In most cases, removing the lesion during colonoscopy is the complete treatment. No additional surgery or medication is needed. Your doctor will then recommend a follow-up colonoscopy at an interval based on what was found:

  • Sessile serrated lesion without dysplasia, completely removed. Follow-up colonoscopy is typically recommended in 3 to 5 years, depending on the size of the lesion and any other findings.
  • Sessile serrated lesion with dysplasia, or incompletely removed. Follow-up is usually recommended sooner — often within 1 year — to examine the area and look for any remaining tissue.
  • Multiple sessile serrated lesions. More frequent surveillance may be recommended. Your doctor will discuss a schedule based on your individual situation.

If this feels overwhelming, that is completely understandable. The key point is that the lesion was found and removed.
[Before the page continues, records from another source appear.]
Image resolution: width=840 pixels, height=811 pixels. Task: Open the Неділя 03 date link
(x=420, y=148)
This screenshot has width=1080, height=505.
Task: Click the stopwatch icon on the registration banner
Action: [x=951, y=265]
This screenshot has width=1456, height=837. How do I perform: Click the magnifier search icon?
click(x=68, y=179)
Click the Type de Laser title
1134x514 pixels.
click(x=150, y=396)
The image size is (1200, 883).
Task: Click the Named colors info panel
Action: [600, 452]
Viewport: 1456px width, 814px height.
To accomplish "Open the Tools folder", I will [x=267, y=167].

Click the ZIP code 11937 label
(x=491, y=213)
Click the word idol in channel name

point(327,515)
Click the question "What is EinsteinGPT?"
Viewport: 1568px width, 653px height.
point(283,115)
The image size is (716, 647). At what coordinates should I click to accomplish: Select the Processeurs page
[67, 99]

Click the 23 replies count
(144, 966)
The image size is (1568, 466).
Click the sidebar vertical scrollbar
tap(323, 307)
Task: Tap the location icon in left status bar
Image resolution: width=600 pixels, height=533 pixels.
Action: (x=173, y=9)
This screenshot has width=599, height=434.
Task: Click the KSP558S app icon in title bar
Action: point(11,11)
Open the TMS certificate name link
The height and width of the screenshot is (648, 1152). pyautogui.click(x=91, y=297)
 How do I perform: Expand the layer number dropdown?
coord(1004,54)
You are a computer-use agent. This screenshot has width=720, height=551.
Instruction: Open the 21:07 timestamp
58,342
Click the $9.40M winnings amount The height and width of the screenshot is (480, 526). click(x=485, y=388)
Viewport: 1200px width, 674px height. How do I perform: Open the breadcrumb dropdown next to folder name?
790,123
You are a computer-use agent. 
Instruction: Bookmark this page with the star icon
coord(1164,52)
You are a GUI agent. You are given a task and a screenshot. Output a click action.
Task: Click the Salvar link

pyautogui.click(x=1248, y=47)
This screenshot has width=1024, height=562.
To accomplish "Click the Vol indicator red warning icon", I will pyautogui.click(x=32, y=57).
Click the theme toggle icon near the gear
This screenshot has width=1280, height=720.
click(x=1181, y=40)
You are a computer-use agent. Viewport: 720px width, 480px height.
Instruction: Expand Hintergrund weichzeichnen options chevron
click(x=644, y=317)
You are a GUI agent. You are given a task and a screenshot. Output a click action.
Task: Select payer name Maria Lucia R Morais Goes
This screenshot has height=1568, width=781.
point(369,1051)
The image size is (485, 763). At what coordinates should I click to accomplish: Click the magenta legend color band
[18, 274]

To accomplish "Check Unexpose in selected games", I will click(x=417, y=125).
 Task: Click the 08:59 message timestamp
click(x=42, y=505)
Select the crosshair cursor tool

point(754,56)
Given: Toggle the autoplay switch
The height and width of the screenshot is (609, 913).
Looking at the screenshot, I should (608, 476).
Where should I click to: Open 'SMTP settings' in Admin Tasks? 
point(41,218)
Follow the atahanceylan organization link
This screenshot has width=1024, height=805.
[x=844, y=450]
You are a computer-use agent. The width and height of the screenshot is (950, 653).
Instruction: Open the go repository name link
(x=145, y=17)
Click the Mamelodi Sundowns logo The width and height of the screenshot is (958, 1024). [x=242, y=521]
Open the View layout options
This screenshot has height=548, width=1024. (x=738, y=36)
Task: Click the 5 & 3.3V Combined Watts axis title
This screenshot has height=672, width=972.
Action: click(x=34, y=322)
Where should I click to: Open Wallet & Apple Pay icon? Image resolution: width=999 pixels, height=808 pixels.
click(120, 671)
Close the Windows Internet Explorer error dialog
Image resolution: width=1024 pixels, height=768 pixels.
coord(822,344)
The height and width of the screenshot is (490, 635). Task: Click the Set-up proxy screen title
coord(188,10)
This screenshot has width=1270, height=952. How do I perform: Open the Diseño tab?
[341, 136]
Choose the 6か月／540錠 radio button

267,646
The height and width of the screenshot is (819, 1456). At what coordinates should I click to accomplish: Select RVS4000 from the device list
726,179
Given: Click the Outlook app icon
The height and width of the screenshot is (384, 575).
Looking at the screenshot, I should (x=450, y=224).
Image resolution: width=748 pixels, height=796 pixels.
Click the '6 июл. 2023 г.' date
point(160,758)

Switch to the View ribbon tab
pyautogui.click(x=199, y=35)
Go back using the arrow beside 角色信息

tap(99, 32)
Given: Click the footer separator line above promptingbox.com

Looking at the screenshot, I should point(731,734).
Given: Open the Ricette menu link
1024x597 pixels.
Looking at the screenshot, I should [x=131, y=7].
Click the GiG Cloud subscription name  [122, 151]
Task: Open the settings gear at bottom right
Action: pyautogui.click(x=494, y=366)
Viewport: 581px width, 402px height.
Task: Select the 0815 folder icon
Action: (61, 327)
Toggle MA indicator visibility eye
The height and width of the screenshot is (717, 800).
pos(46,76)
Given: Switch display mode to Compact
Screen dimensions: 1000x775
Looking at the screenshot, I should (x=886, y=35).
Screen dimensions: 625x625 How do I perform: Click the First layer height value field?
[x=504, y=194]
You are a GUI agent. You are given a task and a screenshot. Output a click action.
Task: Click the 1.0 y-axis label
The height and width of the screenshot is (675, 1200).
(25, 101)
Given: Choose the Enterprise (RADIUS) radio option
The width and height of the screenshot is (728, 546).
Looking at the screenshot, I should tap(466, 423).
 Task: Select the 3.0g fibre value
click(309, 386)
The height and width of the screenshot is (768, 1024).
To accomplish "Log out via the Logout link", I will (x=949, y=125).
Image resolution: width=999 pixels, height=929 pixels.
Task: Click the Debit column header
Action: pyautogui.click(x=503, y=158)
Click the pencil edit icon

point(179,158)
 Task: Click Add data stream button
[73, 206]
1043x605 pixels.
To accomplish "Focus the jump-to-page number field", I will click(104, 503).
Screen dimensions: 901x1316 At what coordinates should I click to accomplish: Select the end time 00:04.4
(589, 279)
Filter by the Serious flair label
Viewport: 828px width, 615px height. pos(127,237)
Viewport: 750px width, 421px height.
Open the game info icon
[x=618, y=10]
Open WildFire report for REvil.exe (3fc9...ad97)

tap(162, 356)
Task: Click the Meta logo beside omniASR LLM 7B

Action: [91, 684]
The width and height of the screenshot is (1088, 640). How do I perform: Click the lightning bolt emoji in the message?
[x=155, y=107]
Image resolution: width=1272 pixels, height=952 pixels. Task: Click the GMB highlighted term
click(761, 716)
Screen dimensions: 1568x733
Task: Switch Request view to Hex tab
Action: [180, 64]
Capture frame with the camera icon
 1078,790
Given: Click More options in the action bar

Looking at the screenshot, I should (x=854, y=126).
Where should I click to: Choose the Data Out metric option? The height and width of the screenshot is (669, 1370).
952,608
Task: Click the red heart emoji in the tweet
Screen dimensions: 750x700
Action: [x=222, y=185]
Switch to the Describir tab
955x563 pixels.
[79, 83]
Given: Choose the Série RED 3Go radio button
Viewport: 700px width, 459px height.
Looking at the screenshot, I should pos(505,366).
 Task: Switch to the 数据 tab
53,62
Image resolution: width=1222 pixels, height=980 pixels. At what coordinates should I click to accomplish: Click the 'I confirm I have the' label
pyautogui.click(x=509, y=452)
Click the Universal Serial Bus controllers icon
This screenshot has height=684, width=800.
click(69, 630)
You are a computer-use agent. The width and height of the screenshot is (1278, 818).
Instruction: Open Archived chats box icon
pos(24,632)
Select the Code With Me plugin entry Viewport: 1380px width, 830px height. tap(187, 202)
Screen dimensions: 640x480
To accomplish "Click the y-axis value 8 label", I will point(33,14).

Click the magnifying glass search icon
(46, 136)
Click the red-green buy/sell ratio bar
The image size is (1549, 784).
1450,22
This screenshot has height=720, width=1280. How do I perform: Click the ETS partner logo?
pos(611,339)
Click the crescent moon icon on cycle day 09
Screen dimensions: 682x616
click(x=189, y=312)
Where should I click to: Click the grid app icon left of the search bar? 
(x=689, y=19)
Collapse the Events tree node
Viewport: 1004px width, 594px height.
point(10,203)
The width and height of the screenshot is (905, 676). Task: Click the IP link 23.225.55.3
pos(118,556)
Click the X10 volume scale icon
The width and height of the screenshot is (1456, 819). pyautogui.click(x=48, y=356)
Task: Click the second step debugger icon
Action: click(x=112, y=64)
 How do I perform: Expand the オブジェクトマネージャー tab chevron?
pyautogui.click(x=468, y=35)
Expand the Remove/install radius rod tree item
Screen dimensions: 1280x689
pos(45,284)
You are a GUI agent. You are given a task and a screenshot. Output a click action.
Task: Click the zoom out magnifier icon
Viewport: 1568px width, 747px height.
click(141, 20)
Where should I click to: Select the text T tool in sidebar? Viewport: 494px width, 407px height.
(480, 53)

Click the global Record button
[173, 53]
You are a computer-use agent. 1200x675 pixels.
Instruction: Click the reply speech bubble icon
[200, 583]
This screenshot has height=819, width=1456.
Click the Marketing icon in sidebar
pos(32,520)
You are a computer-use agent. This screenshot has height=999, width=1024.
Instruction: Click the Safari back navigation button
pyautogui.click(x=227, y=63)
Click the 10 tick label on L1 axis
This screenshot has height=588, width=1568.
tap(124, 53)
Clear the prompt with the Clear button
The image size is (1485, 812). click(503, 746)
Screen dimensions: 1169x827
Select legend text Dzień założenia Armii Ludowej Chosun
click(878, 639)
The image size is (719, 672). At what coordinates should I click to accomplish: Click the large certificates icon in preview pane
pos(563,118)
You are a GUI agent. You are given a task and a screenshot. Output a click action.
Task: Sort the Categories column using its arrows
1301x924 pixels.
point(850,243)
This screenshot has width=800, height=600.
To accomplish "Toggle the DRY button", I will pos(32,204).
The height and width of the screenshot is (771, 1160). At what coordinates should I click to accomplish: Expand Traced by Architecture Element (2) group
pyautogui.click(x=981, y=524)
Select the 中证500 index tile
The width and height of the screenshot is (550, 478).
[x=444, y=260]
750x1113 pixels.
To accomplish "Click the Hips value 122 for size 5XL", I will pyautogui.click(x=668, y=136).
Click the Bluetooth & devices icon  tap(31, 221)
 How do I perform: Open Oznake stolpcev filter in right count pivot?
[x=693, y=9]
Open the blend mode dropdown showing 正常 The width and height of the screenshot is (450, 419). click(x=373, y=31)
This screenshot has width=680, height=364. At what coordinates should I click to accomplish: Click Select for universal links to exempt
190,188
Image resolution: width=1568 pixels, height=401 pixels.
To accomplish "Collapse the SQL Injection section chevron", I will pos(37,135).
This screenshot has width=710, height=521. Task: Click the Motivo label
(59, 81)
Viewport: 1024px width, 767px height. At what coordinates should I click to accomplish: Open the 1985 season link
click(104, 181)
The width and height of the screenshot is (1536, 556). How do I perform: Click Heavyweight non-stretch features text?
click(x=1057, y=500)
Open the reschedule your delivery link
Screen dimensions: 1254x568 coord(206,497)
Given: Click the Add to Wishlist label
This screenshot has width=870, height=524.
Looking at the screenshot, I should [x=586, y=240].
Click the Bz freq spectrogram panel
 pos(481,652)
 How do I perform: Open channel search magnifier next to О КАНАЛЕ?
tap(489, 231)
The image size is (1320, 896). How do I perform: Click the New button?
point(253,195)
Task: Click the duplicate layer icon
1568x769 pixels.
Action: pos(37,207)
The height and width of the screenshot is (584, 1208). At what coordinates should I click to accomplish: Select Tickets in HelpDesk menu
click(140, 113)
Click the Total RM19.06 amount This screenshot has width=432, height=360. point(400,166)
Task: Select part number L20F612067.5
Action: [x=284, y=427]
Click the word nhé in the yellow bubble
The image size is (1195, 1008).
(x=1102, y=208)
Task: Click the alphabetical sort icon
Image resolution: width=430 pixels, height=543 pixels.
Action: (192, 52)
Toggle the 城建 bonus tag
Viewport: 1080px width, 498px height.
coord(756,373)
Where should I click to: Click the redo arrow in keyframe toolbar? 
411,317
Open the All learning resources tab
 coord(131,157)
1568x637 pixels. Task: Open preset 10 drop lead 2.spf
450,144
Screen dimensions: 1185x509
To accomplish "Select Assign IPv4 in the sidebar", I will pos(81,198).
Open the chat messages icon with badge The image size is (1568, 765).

Your doctor can help you understand what the specific findings mean and what the right follow-up plan looks like for you.


Questions to ask your doctor

  • Was the lesion completely removed, or was the margin positive or unable to be assessed?
  • Was dysplasia found in the lesion?
  • When should I have my next colonoscopy?
  • Does this finding change my overall colorectal cancer risk?
  • Should any of my close family members be screened earlier or more often?
  • Are there lifestyle changes — such as diet, physical activity, or quitting smoking — that could reduce my risk of future lesions?